For many individuals who do not own a significant amount of property, the small estate procedure will assist heirs in resolving outstanding estate issues.

The Purpose of Small Estates

Small Estate procedures were created to assist heirs in obtaining the deceased’s property and assets without the lengthy process of probate. Small estates can also be done relatively quickly while keeping both time and costs low, both of which appeal to those involved.

Small estates can be completed through affidavits executed by either the spouse or heirs of the deceased. They give the affidavit to the holders of the deceased property to get the property.

In certain states, you must present the affidavit to the Court first before going after the property. In Utah, if the value of the entire probate estate does not exceed $100,000, the estate is considered a “small estate,” and it can be closed within thirty days after the death.

Determining the Value of the Estate

Small estate procedures can happen with or without the will. All that matters is the total value of the property involved in the estate.

To determine the value of the estate, it is recommended you make a list of all of the deceased’s assets. Come with an accurate value as best you can with respect to the various assets, and if you are unclear on certain line items, attempt to get an appraised value.

Certain assets are not included in this list, including property in joint tenancy, retirement plans, payable-on-death (POD) accounts, real estate transferred through a transfer-on-death deed, or a transfer-on-death brokerage account. Life insurance proceeds are similarly excluded from the list of assets.

The Small Estate Affidavit

The spouse or heirs need to file out a simple affidavit and wait for a 30-day period before distributing the assets.
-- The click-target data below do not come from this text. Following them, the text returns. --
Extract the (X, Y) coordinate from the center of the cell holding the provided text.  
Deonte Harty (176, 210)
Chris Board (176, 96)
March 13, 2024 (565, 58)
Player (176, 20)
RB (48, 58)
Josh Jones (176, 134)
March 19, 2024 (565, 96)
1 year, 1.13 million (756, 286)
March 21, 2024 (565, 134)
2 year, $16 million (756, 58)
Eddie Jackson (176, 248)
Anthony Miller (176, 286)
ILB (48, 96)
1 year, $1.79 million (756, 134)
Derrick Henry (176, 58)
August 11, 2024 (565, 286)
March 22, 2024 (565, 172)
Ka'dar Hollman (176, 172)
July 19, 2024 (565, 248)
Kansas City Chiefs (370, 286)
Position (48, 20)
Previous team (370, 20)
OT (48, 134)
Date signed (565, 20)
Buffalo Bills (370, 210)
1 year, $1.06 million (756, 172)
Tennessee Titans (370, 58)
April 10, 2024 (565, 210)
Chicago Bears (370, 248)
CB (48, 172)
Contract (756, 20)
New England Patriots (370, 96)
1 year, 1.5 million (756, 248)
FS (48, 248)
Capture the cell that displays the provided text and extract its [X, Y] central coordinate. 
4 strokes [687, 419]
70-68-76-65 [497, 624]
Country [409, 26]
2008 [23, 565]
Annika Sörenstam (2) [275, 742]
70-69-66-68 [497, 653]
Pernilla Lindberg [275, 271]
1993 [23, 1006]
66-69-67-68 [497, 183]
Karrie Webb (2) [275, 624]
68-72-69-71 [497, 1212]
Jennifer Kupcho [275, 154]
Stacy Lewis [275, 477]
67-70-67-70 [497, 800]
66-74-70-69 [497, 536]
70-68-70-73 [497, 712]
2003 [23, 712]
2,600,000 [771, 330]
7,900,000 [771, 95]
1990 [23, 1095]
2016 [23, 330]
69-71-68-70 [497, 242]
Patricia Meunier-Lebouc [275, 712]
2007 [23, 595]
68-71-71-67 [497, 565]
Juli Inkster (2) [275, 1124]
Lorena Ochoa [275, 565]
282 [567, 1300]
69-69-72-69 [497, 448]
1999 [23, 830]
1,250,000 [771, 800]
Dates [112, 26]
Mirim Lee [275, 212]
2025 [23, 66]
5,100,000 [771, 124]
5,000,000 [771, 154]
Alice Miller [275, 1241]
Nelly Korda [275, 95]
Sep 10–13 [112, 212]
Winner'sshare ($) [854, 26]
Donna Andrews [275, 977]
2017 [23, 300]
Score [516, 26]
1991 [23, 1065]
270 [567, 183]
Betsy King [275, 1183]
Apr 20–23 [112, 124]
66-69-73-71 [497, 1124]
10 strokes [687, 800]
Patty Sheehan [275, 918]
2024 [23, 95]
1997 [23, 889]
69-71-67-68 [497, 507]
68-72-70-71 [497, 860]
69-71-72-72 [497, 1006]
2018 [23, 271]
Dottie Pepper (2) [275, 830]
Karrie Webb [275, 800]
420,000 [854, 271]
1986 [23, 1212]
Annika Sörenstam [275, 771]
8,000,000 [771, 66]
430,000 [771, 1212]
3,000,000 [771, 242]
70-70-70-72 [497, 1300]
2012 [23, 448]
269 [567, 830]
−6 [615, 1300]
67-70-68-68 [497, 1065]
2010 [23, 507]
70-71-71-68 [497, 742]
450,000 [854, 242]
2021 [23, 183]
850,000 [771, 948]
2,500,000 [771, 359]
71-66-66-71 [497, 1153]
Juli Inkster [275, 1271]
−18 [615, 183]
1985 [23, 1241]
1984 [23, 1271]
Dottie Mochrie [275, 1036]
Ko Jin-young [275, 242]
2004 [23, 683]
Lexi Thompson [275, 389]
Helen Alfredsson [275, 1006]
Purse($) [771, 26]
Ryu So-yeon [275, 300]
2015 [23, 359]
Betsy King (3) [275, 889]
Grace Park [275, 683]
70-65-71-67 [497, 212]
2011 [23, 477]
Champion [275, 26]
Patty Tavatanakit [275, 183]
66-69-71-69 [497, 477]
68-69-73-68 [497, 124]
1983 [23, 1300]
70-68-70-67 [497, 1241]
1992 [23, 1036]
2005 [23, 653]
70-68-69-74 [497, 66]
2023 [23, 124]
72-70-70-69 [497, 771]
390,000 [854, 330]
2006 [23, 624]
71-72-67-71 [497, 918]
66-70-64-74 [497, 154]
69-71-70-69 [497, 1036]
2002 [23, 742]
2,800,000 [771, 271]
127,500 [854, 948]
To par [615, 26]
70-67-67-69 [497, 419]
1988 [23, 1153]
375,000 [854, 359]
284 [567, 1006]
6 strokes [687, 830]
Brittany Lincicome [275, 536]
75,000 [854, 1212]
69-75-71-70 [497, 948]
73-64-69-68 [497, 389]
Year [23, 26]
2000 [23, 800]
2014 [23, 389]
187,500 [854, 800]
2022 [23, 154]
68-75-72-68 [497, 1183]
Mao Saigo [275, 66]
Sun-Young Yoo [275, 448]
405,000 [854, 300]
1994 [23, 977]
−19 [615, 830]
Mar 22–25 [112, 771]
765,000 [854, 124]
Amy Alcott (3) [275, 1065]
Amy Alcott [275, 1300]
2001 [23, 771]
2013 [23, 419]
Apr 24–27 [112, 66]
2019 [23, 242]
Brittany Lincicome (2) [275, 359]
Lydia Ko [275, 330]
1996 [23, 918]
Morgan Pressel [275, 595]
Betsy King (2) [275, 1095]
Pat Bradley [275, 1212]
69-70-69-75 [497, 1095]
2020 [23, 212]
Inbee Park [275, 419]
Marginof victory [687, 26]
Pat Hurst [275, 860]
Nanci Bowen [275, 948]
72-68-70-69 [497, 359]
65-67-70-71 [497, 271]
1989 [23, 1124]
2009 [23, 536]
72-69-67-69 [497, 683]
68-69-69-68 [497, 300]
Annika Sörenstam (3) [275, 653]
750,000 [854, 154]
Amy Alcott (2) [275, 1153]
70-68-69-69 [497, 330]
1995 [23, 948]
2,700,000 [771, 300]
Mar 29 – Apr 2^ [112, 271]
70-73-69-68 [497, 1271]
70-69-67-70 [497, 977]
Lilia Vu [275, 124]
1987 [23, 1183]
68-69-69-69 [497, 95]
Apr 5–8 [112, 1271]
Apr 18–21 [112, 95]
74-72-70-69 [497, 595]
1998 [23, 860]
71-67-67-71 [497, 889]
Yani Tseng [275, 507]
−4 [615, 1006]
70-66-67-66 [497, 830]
The small affidavit can be used to collect property, except real property, if the deceased living in Utah at the time of death or his property was located in Utah; the person signing the affidavit is a surviving spouse, child or heir of the deceased, or if this individual is named as a beneficiary in the will; the person who signs the affidavit is entitled to receive the deceased’s property, 30 days have passed since the death of the decedent; no one else is appointed or is seeking to be appointed as personal representative in any state; and the deceased’s estate value is not more than $100,000.

Summary Probate Small estates can be subject to a summary administrative procedure. If, after look at all property and appraising the value of the estate, minus lines and encumbrances, it does not exceed the homestead allowance, exempt property, family allowance, costs and expenses of administration, reasonable funeral expenses and any medical and hospital costs of the deceased’s last illness, the personal representative can distribute the assets without giving notice to creditors.

The personal representative then files a sworn closing statement with the court stating the nature and value of the estate assets, the value of the estate, any debts that were outstanding as part of the estate, and a statement that the personal representative has fully administered the estate, paying off needed debts and disbursing the assets. A closing statement needs to be given to all beneficiaries and creditors showing that their claim has been satisfied in full.